━━━━━ Quoted passage
See Figure 4 below for the CAR for above-mentioned events. CRR chose the São Paulo SE Bovespa Index market proxy and used 2,457 data points of historical price data to estimate the alpha and the beta coefficients of equation (3). More details can be found in the appendix.

Figure 4: Cumulative Abnormal Returns per event studied

Source: Chain Reaction Research

CRR found impact for five out of seven of the events. The two most negative impacts occurred on May 12 and May 22, 2017. When the TCU accused JBS of fraud for the loans it obtained by BNDES, CAR was -0.13, meaning that JBS’ stock was negatively affected by 13 percent.  Moody’s downgraded JBS on May 22 due to seven of its executives entering plea bargain agreements for corruption. For this event, CAR was -0.21, which translated into JBS’ stock falling by 21 percent.

While the CAR after each event is a method to measure the impact of each event separately, the case of JBS consisted of a sequence of events that significantly affected the company’s reputation in the long run. Figure 5 below shows the abnormal returns JBS experienced for two months after May 12, 2017.
━━━━━━━━━━
§ **What needs to be done**: Write the continuation of the passage on abnormal returns in JBS stock, beginning after its final sentence.
━━━━━ Information given
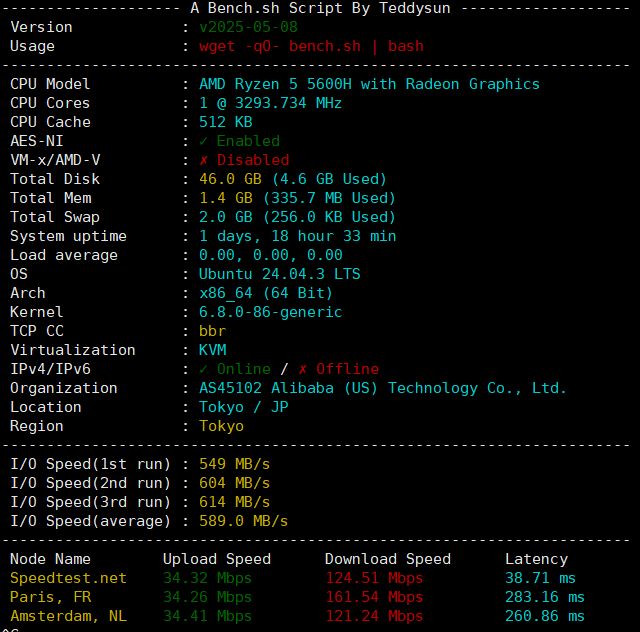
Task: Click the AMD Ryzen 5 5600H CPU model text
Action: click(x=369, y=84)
━━━━━━━━━━
━━━━━ Information given
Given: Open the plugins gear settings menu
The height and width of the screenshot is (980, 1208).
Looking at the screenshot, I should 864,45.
━━━━━━━━━━
§ **Result**:
Figure 5: Abnormal returns of JBS, May 12, 2017 – June 12, 2017

Source: Chain Reaction Research

For those two months, the average abnormal returns for JBS was -0.01. The company even continued to experience abnormal returns for a year after May 12, 2017. The average abnormal return between May 12, 2017 and May 12, 2018 was -0.002. These negative returns show that an unfolding reputation damaging event can have an impact on a company’s performance in the long run.

Facebook – 2018 Cambridge Analytica scandal: A material impact

On March 17, 2018, research conducted by The New York Times and The Observer revealed that Cambridge Analytica, a voter-profiling company, mined the personal data of millions of Facebook users without their consent.

The CAR for the next three trading days after the event was -0.08 units, meaning that Facebook’s stock fell by 8 percent. The FANG (Facebook, Amazon, Netflix, Google) index and 732 data points of historical price data were used to estimate the alpha and the beta coefficients of equation (see appendix).

Figure 6 below shows the abnormal returns Facebook experienced two months after the event. The company saw continuous negative abnormal returns until March 26, 2018. Overall, for the two months after the event, Facebook saw on average -0.002 abnormal returns.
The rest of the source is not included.